▸ **What is expected**
Restate every line of the material below, requests included, and scale each click coordinate in the answers by 1.1, rounding to the nearest whole number with halves rounded up. Omit the pictures from your answer.

▸ **Entries on where items appear**
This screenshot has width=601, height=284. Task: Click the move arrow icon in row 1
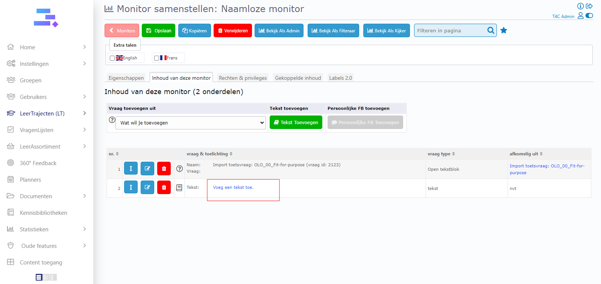(x=131, y=169)
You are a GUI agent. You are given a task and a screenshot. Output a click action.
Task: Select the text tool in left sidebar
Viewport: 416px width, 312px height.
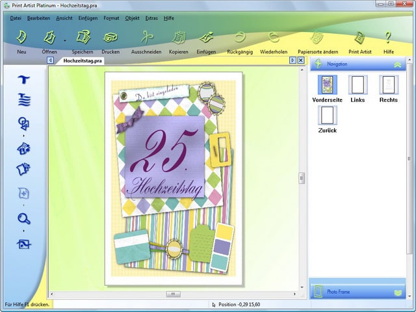click(24, 79)
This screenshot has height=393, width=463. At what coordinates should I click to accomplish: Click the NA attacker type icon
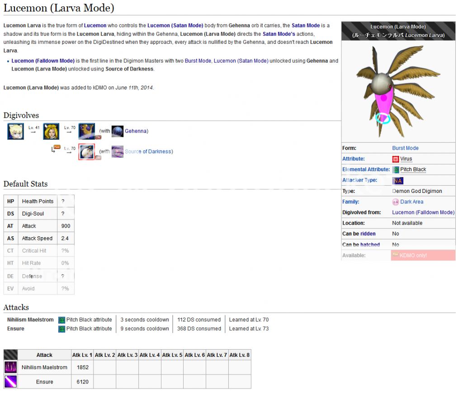point(397,181)
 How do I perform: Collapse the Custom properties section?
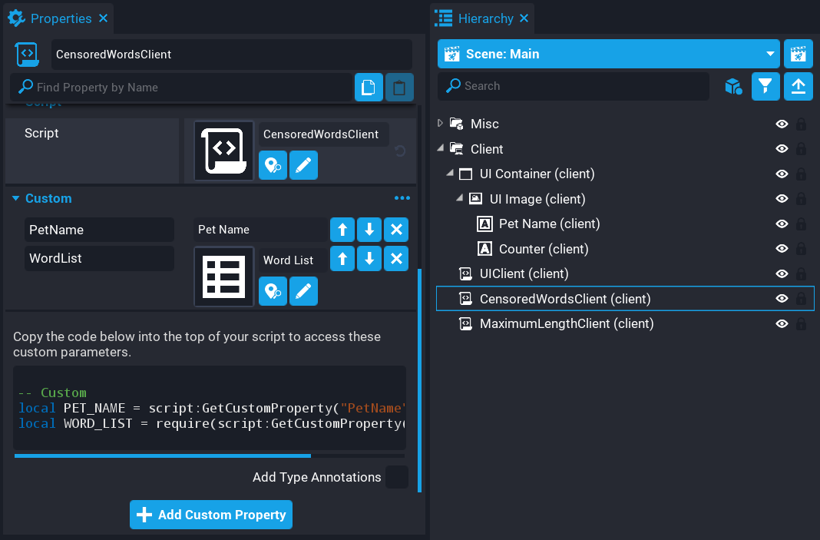pos(15,198)
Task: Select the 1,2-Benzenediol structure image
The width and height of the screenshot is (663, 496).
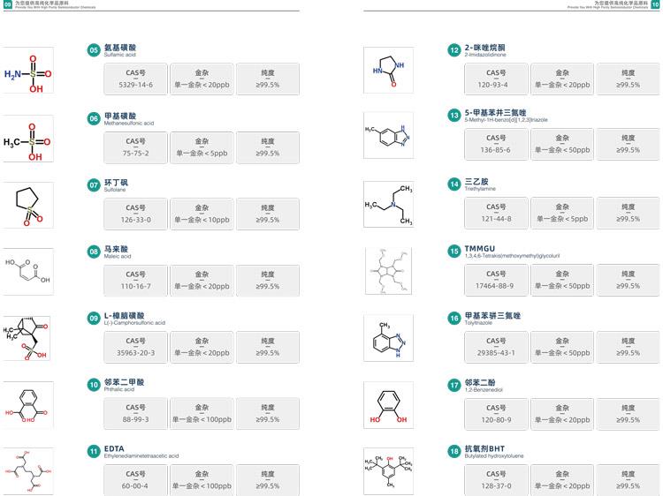Action: [388, 404]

▸ **Correct response**
This screenshot has width=601, height=284. Task: Click the move arrow icon in row 1
(x=144, y=186)
You are a GUI agent. You are given a task and a screenshot. Output a click action.
Task: Select the text tool in left sidebar
Viewport: 416px width, 312px height.
click(26, 87)
This screenshot has height=393, width=463. At what coordinates should I click to accomplish: Click the NA attacker type icon
point(437,199)
 How do I perform: Collapse the Custom properties section?
pos(17,218)
Task: Select the 1,2-Benzenediol structure image
The width and height of the screenshot is (663, 496).
Action: [427, 444]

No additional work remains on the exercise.